● **About this task**
Quote the whole listing verbatim.

-------

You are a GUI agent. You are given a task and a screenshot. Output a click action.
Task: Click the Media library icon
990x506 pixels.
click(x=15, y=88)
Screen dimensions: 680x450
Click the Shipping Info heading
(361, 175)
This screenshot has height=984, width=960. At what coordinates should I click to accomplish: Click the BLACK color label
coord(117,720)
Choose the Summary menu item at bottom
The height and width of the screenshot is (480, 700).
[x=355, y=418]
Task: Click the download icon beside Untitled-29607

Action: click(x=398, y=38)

-------

● **Answer to the problem**
You are a GUI agent. You are given a task and a screenshot. Output a click action.
Task: Click the Media library icon
990x506 pixels.
click(x=15, y=88)
Screen dimensions: 680x450
Click the Shipping Info heading
(361, 175)
This screenshot has height=984, width=960. At what coordinates should I click to accomplish: Click the BLACK color label
coord(117,720)
Choose the Summary menu item at bottom
The height and width of the screenshot is (480, 700).
[x=355, y=418]
Task: Click the download icon beside Untitled-29607

Action: click(x=398, y=38)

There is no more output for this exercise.